Traveling with the kids to a foreign country? You need to know that destination's tipping rules. (Flickr: Philip Brewer)

Tipping is not the universal truth we expect here in the US. One thing travelers, especially with kid in tow, needs when they go anywhere new is knowledge. Whether it’s avoiding faux pas like leaving chopsticks sticking out of a bowl of rice in Japan or tipping in a country where it’s frowned upon, knowing your destination can be as important to the success of a trip as getting the right hotel.

Every family vacation should start with research, and tipping is information that is readily available about most destinations. Even if you want to go off the beaten path to, say, Mongolia, that information is available. There are some general rules to keep in mind however. So where and who should you tip?


Asia. In some countries, bills might already include a 10% gratuity. If there’s already a gratuity or service fee included, it’s safe to not tip. There are also some countries where you should not tip at all, most notably Japan where it is considered rude. Other countries where you will generally not tip (luxury experiences like fine dining can be exceptions) include Korea, China and a good portion of the rest of Asia. You’ll find gratuity, usually the previously mentioned 10%, included on the bill. Oh, and don’t tip in Vietnam. It’s illegal.

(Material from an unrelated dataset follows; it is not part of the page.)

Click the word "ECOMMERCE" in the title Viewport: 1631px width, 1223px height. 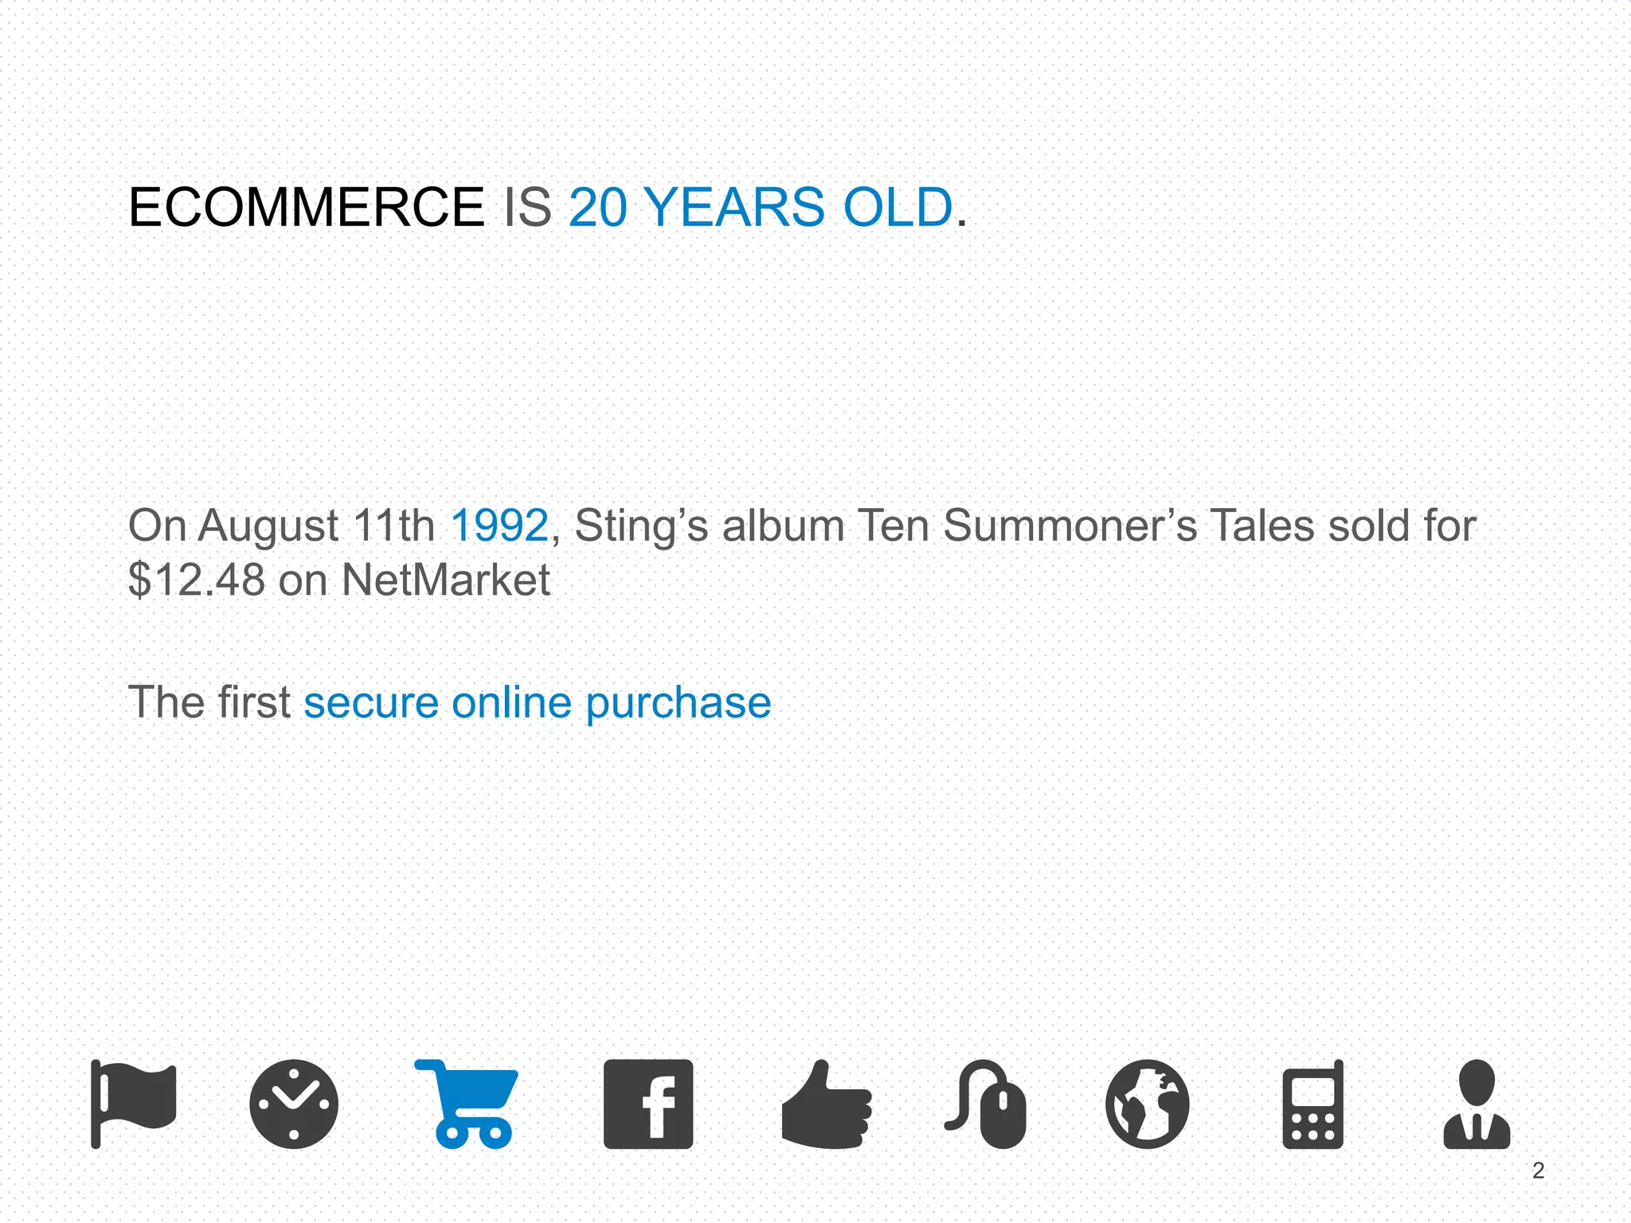(x=307, y=208)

Most countries in Europe follow one of two customs, rounding up the bill or 10%. In hot spot destinations Austria, Czech Republic, France, Italy and Spain, you’ll want to just leave your change or round up for decent service. Tipping is generally not a big part of the culture in these countries so leaving just a small amount is appreciated without coming across as overbearing. Germany, Poland, Russia and the UK fall into the 10% range, but check your bill first. If it’s included on the bill, there’s no need to leave an additional tip.

The Americas.
Tipping may be most prevalent in the US. Certain jobs like wait staff at restaurants tend to make under minimum wage and are expected to make up the difference with tips. Culturally, most of North America and the Caribbean (with some exceptions) tend to follow suit. If you want to be safe, tip 15% to 20% at restaurants whether you’re in the US, Canada or Mexico. In most of South America, especially Argentina, Brazil and Colombia, a 10% gratuity is a safe bet, but again, only if it’s not already added to the bill.

Hotels & Transportation
Hotels. A general rule for tipping during hotel stays is to give your bellboy a dollar per bag and to leave a couple dollars a day for the house cleaning. Again, a good portion of Asia, particularly Japan, do not accept tips; but if you insist on tipping, put your tip in an envelope. You’ll want to be discreet in most places so it’s best to palm over the tip and not flash the money when handing it over.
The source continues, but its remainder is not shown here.